Conclusions: The Tribunal concluded that the purchases should not be treated as bogus, given the evidence provided by the assessee.

2. Appropriateness of the 12% Addition by CIT (A)

Relevant legal framework and precedents: The CIT (A) applied a profit estimation approach, a common practice in cases where exact verification of transactions is challenging.

Court's interpretation and reasoning: The Tribunal disagreed with the CIT (A)'s application of a 12% profit element, finding it inconsistent with the evidence that supported the genuineness of the purchases.

Key evidence and findings: The Tribunal emphasized the absence of any adverse findings from the GST authorities and the acceptance of sales as genuine by the tax authorities.

Application of law to facts: The Tribunal referenced decisions like ACIT Vs. Urgaya Foods and Fees Private Limited, which supported the view that genuine transactions should not be arbitrarily assigned profit percentages without substantial justification.

Treatment of competing arguments: The Tribunal considered the CIT (A)'s rationale for the 12% estimation but ultimately found it unsupported by the factual matrix of the case.
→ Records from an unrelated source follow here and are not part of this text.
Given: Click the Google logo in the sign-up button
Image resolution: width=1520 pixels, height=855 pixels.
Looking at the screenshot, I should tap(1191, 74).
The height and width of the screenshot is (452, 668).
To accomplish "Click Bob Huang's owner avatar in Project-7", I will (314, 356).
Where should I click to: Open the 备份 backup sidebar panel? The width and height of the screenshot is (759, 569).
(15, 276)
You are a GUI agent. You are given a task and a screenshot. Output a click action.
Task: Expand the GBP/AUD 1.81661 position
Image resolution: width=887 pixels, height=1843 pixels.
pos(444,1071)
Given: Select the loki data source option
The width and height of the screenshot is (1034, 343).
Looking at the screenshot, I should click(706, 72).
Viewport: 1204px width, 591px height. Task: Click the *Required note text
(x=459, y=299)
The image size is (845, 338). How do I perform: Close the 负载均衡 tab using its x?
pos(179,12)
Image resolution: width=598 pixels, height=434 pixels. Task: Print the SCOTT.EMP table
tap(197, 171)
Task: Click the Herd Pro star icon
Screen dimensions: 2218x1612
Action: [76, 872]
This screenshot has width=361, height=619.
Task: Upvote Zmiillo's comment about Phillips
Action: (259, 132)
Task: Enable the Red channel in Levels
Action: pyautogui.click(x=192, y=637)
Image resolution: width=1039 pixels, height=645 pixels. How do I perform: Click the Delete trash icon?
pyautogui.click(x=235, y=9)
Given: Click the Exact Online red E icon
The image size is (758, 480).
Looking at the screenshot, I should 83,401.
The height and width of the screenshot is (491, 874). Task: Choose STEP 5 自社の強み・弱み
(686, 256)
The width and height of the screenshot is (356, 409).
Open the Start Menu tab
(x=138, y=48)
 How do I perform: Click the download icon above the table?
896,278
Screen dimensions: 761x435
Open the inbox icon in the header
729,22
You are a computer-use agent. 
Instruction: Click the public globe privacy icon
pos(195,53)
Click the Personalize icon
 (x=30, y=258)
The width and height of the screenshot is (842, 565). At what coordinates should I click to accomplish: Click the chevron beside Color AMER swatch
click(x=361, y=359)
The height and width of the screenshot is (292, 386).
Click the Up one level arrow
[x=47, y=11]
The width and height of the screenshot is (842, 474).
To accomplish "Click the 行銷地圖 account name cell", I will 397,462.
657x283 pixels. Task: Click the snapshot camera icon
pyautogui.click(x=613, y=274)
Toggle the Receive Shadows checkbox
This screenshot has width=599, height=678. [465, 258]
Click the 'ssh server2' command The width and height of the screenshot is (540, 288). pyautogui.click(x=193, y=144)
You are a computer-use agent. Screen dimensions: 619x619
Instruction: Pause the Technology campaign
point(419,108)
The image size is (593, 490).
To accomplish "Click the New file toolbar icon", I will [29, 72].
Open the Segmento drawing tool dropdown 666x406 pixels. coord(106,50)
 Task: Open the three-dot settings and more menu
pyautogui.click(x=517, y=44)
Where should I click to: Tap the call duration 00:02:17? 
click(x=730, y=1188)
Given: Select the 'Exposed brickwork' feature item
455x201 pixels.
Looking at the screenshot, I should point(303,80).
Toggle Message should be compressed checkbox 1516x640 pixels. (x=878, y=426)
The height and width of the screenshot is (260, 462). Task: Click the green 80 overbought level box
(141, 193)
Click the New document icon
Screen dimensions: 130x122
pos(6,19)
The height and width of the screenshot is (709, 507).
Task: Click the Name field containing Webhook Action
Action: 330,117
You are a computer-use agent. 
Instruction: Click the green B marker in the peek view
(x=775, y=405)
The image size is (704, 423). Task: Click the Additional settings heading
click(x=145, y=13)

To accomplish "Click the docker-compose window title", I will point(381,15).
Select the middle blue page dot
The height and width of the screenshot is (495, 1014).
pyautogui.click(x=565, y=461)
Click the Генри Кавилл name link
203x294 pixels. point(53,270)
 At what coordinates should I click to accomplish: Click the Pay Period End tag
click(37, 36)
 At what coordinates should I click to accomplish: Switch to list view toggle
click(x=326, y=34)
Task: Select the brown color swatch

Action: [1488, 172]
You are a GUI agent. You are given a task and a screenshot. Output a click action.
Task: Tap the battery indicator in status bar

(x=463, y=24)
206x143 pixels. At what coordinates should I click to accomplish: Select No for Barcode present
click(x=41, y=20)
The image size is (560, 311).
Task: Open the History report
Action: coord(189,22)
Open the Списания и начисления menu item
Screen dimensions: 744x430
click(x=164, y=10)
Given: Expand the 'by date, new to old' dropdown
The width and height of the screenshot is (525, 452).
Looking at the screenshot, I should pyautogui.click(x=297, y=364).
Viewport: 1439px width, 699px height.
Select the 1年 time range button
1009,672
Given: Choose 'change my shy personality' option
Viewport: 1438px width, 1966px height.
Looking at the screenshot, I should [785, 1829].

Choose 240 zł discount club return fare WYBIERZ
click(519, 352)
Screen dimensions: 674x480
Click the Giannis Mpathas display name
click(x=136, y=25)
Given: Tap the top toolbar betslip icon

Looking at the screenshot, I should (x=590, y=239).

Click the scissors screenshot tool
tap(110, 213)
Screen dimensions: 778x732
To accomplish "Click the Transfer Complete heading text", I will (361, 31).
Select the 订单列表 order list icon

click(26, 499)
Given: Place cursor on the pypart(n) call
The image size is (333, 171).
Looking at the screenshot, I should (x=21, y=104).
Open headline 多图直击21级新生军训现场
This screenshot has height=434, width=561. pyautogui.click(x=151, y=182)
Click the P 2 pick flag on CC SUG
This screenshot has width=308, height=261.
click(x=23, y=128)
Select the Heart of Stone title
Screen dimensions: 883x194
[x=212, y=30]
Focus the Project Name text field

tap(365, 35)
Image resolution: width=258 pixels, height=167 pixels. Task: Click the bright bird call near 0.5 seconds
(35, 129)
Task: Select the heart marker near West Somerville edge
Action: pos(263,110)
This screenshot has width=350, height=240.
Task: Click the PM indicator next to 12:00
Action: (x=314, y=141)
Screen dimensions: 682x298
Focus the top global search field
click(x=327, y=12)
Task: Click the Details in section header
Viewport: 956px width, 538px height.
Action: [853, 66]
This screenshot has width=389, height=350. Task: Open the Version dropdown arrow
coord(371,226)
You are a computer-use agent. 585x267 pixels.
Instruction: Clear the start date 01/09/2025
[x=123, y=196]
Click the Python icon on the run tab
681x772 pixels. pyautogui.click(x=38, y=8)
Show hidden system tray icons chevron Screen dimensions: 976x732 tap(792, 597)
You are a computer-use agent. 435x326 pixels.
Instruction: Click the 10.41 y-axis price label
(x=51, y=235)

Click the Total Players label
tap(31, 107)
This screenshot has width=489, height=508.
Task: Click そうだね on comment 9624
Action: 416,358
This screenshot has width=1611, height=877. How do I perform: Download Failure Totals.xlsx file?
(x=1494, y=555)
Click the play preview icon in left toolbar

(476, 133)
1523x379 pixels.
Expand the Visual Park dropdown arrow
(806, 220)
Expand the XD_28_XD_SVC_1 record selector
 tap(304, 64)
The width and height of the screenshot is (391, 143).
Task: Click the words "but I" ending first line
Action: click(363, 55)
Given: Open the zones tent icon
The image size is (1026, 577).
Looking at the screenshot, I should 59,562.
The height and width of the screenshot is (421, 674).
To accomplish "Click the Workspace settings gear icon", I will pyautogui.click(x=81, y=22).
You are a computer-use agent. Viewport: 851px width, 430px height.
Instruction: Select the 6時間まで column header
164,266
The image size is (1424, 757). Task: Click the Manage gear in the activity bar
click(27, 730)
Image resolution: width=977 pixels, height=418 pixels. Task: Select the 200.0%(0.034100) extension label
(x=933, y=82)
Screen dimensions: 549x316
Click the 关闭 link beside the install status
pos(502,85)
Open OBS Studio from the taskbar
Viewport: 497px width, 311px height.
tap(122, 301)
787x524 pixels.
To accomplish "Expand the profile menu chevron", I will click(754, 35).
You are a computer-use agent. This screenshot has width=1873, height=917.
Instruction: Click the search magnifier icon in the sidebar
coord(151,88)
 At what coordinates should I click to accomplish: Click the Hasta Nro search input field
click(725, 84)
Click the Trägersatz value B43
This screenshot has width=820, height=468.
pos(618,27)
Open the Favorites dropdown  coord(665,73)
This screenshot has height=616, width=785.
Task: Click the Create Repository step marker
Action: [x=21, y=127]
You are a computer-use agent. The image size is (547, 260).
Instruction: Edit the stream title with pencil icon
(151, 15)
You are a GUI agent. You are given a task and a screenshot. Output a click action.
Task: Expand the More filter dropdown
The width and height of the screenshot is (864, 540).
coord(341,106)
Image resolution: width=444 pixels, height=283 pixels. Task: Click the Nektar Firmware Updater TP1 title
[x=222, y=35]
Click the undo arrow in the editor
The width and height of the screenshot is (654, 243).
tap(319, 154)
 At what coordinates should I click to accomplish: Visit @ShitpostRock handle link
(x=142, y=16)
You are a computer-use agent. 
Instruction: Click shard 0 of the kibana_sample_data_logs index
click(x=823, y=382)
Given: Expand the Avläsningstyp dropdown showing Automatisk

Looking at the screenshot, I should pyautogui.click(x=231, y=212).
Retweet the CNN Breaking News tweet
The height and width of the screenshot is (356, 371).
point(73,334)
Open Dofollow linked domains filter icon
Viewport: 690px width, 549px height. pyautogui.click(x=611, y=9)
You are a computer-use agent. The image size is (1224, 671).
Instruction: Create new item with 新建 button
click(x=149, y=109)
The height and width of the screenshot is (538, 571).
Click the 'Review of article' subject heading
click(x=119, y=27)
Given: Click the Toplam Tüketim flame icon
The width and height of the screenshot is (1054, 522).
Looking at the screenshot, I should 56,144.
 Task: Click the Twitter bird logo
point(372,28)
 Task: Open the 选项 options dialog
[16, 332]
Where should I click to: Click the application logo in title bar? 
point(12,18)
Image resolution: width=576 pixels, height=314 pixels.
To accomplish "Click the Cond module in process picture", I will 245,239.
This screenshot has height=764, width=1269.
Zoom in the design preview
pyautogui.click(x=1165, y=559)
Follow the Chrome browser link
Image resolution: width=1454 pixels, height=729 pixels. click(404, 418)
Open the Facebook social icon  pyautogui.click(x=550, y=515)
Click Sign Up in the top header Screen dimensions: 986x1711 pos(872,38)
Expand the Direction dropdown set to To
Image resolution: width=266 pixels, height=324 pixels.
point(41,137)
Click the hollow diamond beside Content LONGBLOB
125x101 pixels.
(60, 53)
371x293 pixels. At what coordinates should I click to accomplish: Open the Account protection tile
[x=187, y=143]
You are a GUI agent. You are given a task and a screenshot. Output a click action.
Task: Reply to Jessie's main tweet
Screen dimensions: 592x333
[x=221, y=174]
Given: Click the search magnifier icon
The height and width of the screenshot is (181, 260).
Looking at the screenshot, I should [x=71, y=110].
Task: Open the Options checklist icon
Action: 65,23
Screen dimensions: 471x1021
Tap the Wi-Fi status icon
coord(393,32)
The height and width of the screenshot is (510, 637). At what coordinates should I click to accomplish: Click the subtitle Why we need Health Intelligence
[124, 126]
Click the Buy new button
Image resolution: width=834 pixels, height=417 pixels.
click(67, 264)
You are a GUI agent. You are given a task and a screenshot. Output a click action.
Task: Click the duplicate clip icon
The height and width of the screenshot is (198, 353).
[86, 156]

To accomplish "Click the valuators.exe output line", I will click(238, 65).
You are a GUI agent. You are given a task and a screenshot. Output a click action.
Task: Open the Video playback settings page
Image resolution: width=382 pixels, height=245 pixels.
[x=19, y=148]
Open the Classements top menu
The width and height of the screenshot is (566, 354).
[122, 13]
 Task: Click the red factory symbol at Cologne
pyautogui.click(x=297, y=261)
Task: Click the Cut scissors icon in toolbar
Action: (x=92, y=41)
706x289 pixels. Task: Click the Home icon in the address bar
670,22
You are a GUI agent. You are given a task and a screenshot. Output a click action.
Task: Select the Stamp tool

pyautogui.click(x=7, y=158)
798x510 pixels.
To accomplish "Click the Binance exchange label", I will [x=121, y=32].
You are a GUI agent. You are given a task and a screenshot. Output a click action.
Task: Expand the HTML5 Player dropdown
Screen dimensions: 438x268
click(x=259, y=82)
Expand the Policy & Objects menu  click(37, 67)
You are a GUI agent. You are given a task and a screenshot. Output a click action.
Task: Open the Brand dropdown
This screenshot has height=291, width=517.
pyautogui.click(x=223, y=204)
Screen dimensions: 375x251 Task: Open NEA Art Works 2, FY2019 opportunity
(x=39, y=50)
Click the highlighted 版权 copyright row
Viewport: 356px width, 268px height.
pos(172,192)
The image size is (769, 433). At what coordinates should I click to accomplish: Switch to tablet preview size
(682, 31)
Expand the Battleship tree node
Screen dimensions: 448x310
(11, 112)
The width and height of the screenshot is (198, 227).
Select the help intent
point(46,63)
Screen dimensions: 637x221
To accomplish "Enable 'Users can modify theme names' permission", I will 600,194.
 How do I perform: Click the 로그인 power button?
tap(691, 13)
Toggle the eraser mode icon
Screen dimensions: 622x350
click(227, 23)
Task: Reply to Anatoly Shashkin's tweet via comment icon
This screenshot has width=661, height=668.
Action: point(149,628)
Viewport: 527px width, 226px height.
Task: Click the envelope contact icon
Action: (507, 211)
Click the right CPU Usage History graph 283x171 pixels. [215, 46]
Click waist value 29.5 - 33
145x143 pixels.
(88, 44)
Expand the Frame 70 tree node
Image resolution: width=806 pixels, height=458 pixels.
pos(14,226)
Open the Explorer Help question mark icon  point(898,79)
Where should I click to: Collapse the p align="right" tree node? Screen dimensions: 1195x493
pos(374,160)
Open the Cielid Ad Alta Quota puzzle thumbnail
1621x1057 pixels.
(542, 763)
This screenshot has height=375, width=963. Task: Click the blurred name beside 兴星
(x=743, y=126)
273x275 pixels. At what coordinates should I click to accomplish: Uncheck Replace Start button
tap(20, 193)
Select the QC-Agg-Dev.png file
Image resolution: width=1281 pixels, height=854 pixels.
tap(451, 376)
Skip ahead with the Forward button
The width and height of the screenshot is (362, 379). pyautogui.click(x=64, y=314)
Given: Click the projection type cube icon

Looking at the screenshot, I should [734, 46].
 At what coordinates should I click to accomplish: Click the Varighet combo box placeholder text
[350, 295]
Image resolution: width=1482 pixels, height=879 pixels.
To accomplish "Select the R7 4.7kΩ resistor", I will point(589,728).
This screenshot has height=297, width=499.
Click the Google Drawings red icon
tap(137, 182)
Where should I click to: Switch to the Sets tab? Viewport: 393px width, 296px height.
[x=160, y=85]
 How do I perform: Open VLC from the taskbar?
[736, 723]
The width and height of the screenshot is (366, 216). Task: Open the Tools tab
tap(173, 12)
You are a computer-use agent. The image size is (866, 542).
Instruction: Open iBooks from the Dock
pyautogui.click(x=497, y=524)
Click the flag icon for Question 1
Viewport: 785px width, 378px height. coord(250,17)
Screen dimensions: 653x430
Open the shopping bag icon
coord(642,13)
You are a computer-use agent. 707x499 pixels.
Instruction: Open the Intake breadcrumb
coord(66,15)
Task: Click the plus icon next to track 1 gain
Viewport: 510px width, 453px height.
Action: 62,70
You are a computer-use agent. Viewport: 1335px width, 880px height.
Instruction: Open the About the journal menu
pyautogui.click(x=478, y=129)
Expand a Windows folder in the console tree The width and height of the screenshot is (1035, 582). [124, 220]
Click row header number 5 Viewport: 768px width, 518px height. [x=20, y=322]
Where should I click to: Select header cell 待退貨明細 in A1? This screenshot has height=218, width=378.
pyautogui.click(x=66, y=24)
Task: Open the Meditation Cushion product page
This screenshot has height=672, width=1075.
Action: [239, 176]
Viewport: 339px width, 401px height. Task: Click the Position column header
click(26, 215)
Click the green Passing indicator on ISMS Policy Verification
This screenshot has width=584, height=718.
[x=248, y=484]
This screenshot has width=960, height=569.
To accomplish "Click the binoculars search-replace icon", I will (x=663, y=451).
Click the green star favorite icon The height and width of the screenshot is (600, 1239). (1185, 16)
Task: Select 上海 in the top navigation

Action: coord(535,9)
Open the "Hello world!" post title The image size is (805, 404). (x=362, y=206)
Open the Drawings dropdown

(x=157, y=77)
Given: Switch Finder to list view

Conclusions: The Tribunal directed the deletion of the 12% addition, concluding that the purchases were genuine and adequately substantiated.

SIGNIFICANT HOLDINGS

Preserve verbatim quotes of crucial legal reasoning: "The Tribunal concluded that transactions conducted through banking channels and supported by documentation should not be dismissed as non-existent."

Core principles established: The judgment reinforces the principle that documented transactions, especially those conducted through banking channels, should not be deemed fictitious without compelling evidence to the contrary.

Final determinations on each issue: The Tribunal allowed the cross objection raised by the assessee, directing the deletion of the 12% addition. Consequently, the appeal of the Revenue was dismissed as infructuous.